Он вскакивает оседает в новой догадке. А ведь все сходится — Алексиса тогда нашли мертвым без капли крови с разодранной шеей, как от клыков. И перед этим он жаловался Амори на нечеловеческую сущность своего «мужа». Что, если его позабытый «муж» — Многоликий Енки?
Тогда он жив, молод и может принять внешний лик кого угодно.
…А вот теперь Алексису действительно жутко.
========== Глава 7. Охотник ==========
Улица оживает вместе со светлеющим небом. Собаки лают, по дороге кто-то подгоняет домашний скот на поле. Гул машин — люди уезжают на работу или в город. Совсем рядом пролетает жук и чуть не врезается Алексису в нос. Он отмахивается от насекомого и встает. Отряхивает одежду, разминает затекшую спину и только после настораживается. В саду шелестят кусты.
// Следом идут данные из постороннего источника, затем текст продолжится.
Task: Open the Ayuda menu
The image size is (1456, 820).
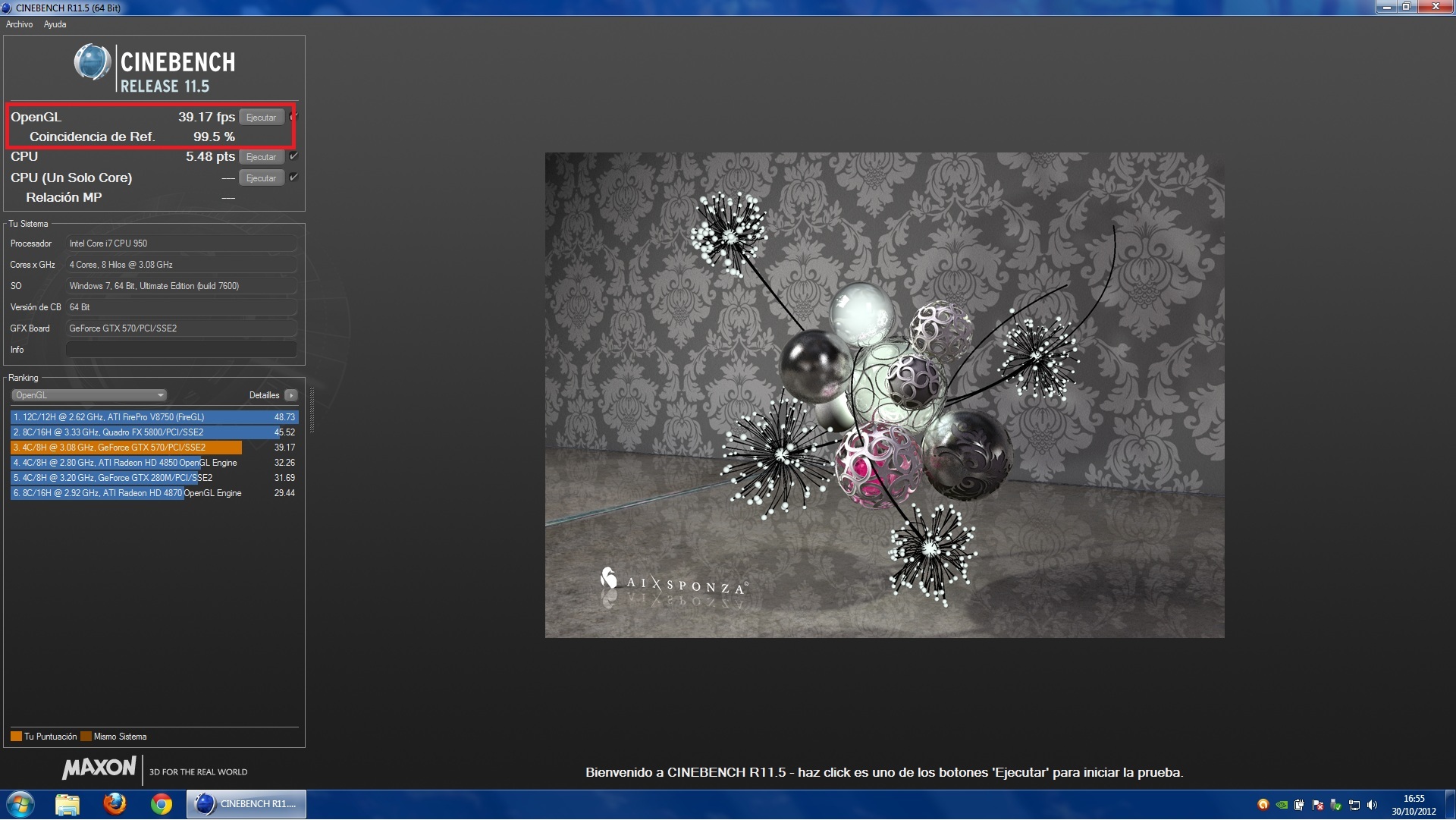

Сначала он думает, что это бродячий пес или чья-то коза отбилась от дома, но чутье подсказывает, что это «зверь» побольше. Человек. Или не-человек.
Алексис напрягается. Всматривается в кусты.
— Эй! Кто там?
В ответ тишина — листья, и те перестают дрожать. Ветра нет. Напряжение нарастает. Алексис уже мысленно обдумывает, как будет бежать через весь двор и перепрыгивать низкий заборчик, разделяющий с соседями… но вместо побега почему-то выбирает иное. Поднимает увесистую лопату, непонятно кем позабытую на газоне, и сжимает ее держатель в руках. Сильно. Так, что древесина трещит под пальцами.
— Ну? — повторяет. Он удивляется сам себе. Чует же, что в зарослях — человек. Зачем ему тогда лопата, если у него есть когти, клыки и нечеловеческая сила?
— Я дворы попутал, — вдруг звучит голос, больше похожий на скрип деревянной двери. Голос старика.
— Я покажу вам, где выход, вылезайте, — Алексис немногим успокаивается, ослабив хватку на лопате. И с чего он вдруг вместо убежать собрался защищаться? Его ли это повадки или «наследие» Енки?
Старик выбирается, охая и отцепляя залатанную одежду от шиповника. А Алексис узнает в нем того самого деда, который был над его пустой могилой, и того… который приснился ночью.
«Монстр не я», — как отголоском в голове воспоминание, тем же эхом, что и в кошмаре.
«Я твой отец».
Возможно ли, это подсознание подсовывает позабытые три года по крупицам? Или же, как обычно — запутывает? Знать бы.